Des fois, il ne suffit pas qu’une vérité soit vraie, comme le disait un ancien directeur du quotidien Le Monde, encore faut-il qu’elle soit vraisemblable. Aussi en va-t-il du réchauffement climatique et du cortège d’évènements extrêmes et de désastres qu’il est en train de préparer pour le monde et bien sûr, pour Haïti également.

Même quand des milliers de scientifiques de renom, au travers de multiples rapports scientifiques, assènent des faits irréfutables confirmant cette macabre réalité, cela n’arrive pas à entrer dans nos catégories mentales. On y résiste. Et c’est normal. Les évènements annoncés heurtent le bon sens et la raison. On a du mal à y croire et à s’y soumettre. S’y installe dans notre esprit comme une sorte de dissonance cognitive. Et alors nous déclenchons ce mécanisme de défense psychologique bien connu : le déni de la réalité. Car cette vérité, pourtant vraie, n’a pas du tout l’air vraisemblable et elle nous dérange. « An inconvenient truth » dirait Al Gore

L’État devra retrouver son rôle

Pour qu’Haïti parvienne à survivre, l’État devra retrouver son rôle et les dirigeants se hisser à la hauteur de l’ampleur du défi qu’ils auront à relever. Il s’agit là d’un impératif. Mais, malheureusement et trop souvent, les raisons qui motivent nos dirigeants pour accaparer le pouvoir – sauf quelques rares exceptions – sont aux antipodes d’un idéal collectif, démocratique, progressiste et patriotique ; aux antipodes d’un idéal de liberté et de justice pour tous, d’un idéal de modernité et de beauté pour le pays. Confondant souvent la politicaillerie et la politique, l’autorité et l’autoritarisme, le trésor public et leurs avoirs personnels, la roublardise et l’intelligence, nos dirigeants, en général, à part quelques-uns, n’ont aucun sens du rôle de l’État, aucun sens du bien public, aucun sens  de responsabilité citoyenne et d’obligations éthiques, aucune intégrité, aucun respect pour le pays et  pour la société dans son ensemble.

Ils y sont en politique en raison d’une conception mercantiliste bien ancrée de l’exercice du pouvoir d’État :  à cause de l’appât du gain facile, de l’enrichissement illicite. Certains taraudés par « l’angoisse de mort » y voient un moyen de s’immortaliser en entrant dans l’Histoire. D’autres sont guidés par un fort « désir de reconnaissance » (Hegel). Et puis il y a ceux qui, faute de trouver un sens à leur vie, cherchent à lui donner quelque importance.
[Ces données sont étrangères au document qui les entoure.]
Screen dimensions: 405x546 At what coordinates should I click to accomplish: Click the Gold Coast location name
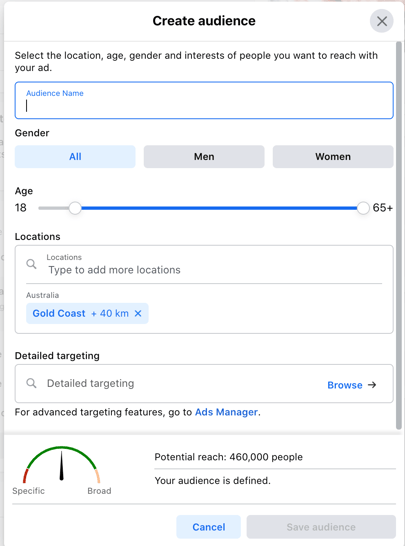pyautogui.click(x=59, y=313)
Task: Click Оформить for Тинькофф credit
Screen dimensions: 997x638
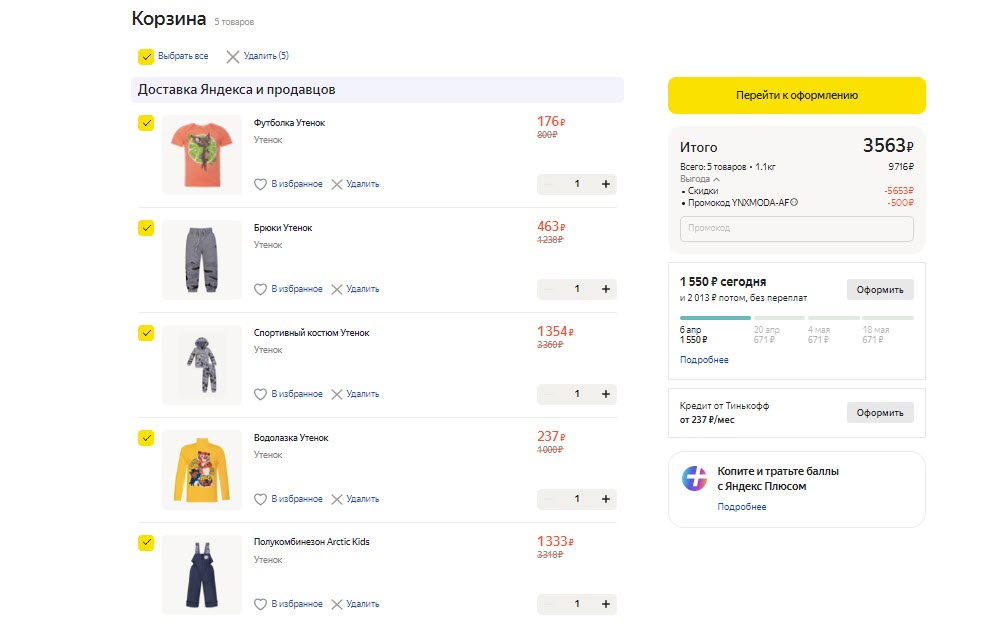Action: pyautogui.click(x=879, y=413)
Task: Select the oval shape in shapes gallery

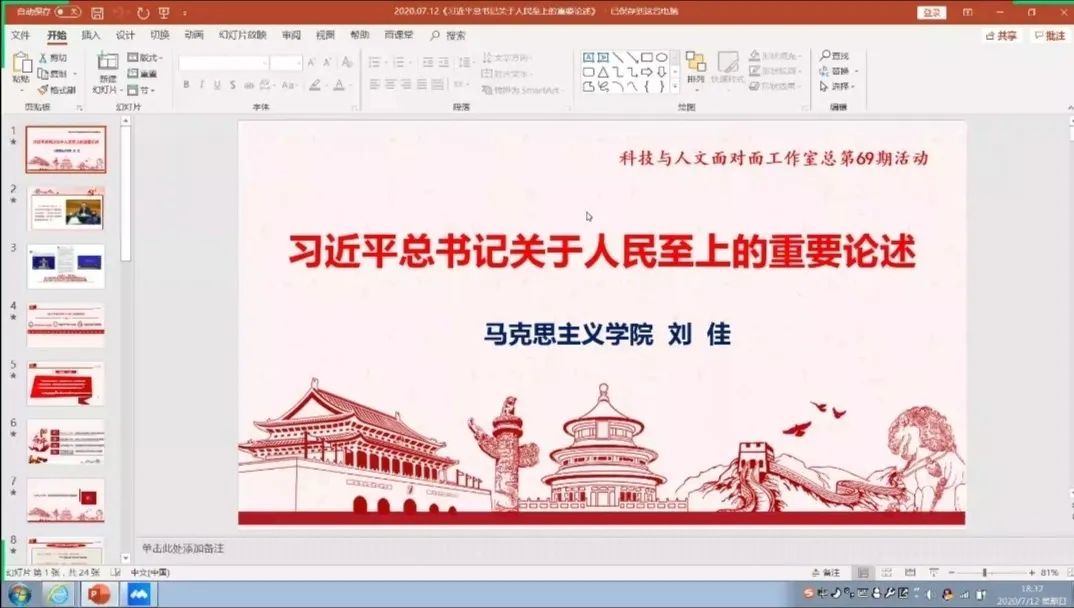Action: point(661,58)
Nous pensons sincèrement que si quelqu’un aspire à être président aujourd’hui uniquement dans le seul but inavoué de « jouir du pouvoir », c’est qu’il n’aura rien compris de ce qui attend ce pays pendant les prochaines années. Ce ne sera pas une simple promenade de santé. Ce sera l’époque la plus dure, la plus traumatisante, la plus dramatique que connaitra ce pays depuis le début de son histoire.

Si un seul cyclone peut mettre le pays à genoux, que dire si, par malheur, le pays devait être frappé par un ouragan de même intensité en plus d’une fois durant la même année. C’est ce que pourtant prévoient les experts. « The new normal  » comme disent les Américains. La nouvelle réalité. Le dérèglement climatique est un problème sérieux et il est appelé malheureusement à empirer avec le temps. Comme le dit la célèbre maxime : « Gouverner, c’est prévoir « .

Vers un chaos politique, social et économique

Le changement climatique n’est pas seulement un problème environnemental. Il perturbera les affaires, les réseaux de transports et de communication, la tenue des élections, causera la ruine de plusieurs entreprises, détruira des pans entiers de l’économie (le tourisme). Il déstabilisera la production agricole, affectera l’approvisionnement en produits de première nécessité, démolira les infrastructures    routières, portuaires, les infrastructures d’éducation et de santé, déplacera des populations dans des proportions nettement supérieures à ce qu’on avait vu après le tremblement de terre, fera grimper les prix des produits de première nécessité, provoquera des émeutes de la faim comme celle qu’on a connue en 2008. En résumé, le coût social, économique et politique sera énorme.

Dans une telle conjoncture, cela soulèvera un problème de gouvernabilité. Modifier rapidement la donne devient impératif, sinon ce pays risque, à terme, de devenir une entité chaotique vraiment ingouvernable.